An upside would see tax reductions that are twice as large as in the baseline and much more inclusive for low-income families, and implementation of a substantial infrastructure investment program. Trump negotiates a relaxation of fiscal orthodoxy with conservative Republicans in exchange for a less protectionist trade stance and less stringent immigration rules than he campaigned on. Growth accelerates close to 3 percent in 2018, and the economy is 2 percent larger than in the baseline by the end of 2020, counting 2 million more jobs. The global fallout is also positive as the U.S. maintains strong trade relations and its trading partners benefit from stronger economic growth.
But the flip side could be that after a brief honeymoon period, Trump reverts to his highly protectionist and isolationist stances and doubles down on immigration. His refusal to negotiate with Congress means Republicans refuse any increase in the deficit. Trump imposes his proposed 35 percent and 45 percent trade tariffs on Mexico and China in the second half of 2017 and implements similarly broad trade restrictions against some emerging markets. Unsurprisingly, these countries retaliate with similar barriers to trade, leading to a substantial slowdown in global trade and slower economic activity.

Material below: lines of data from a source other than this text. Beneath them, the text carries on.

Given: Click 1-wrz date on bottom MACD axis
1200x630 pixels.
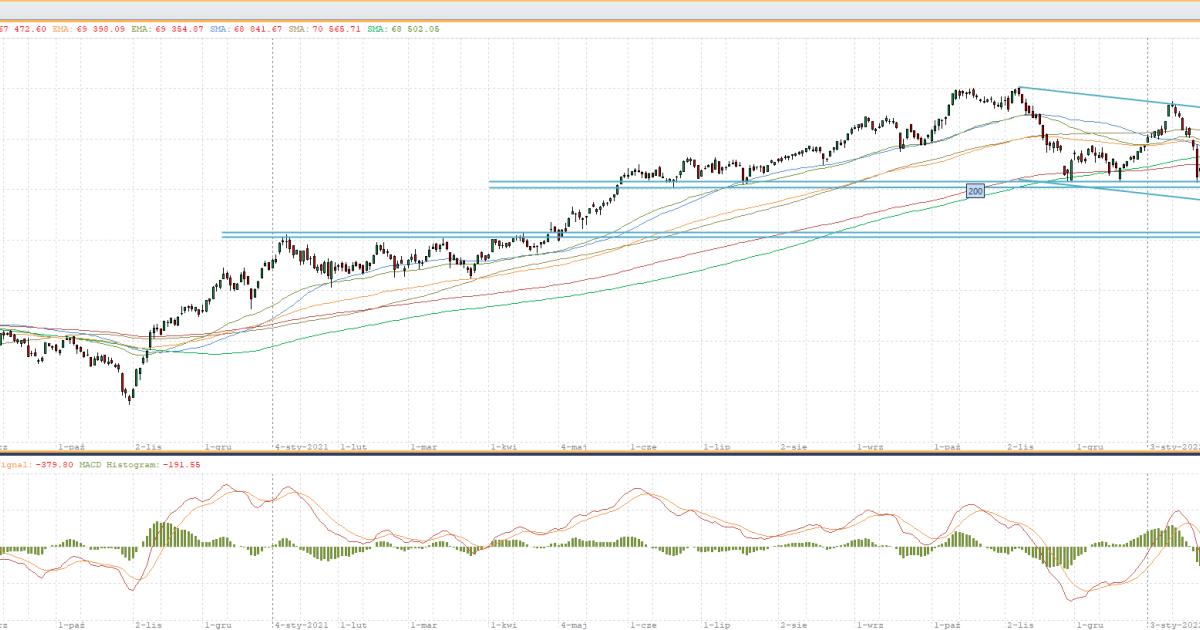Looking at the screenshot, I should click(x=869, y=625).
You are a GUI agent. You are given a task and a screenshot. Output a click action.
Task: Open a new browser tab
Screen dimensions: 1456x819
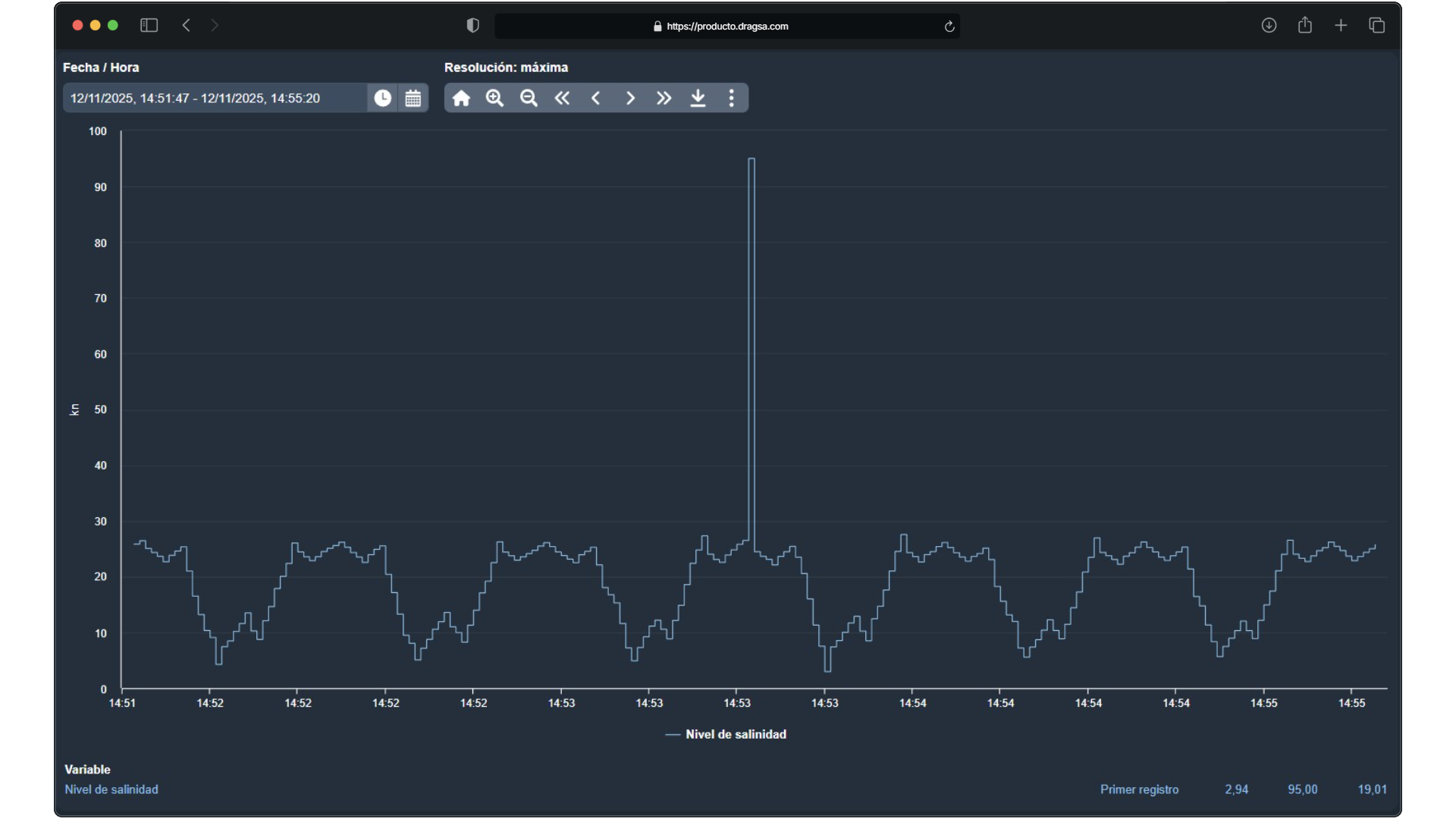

Deportations of illegal immigrants and curbs on legal immigration would lead to a decline in the labor force of 1,000,000 people per year. Government shutdowns, debt-ceiling debacles and blockages on key appointments would become customary and lead to heightened domestic uncertainty. Globally, the anticipated recovery in growth is significantly undermined. Commodity and asset markets are also shaken — oil, equities and emerging market currencies weaken, accompanied by substantial movements in both policy rates and yields. Real GDP growth slows and the economy enters a recession by late 2018. By the end of Trump’s presidency, U.S. GDP has fallen to a level around 5 percent below the baseline and counts 4 million fewer jobs.
After most U.S. elections, voters know what to expect of their elected leaders. But with President-elect Trump, it’s a whole new era — one in which uncertainty alone could undermine economic stability worldwide.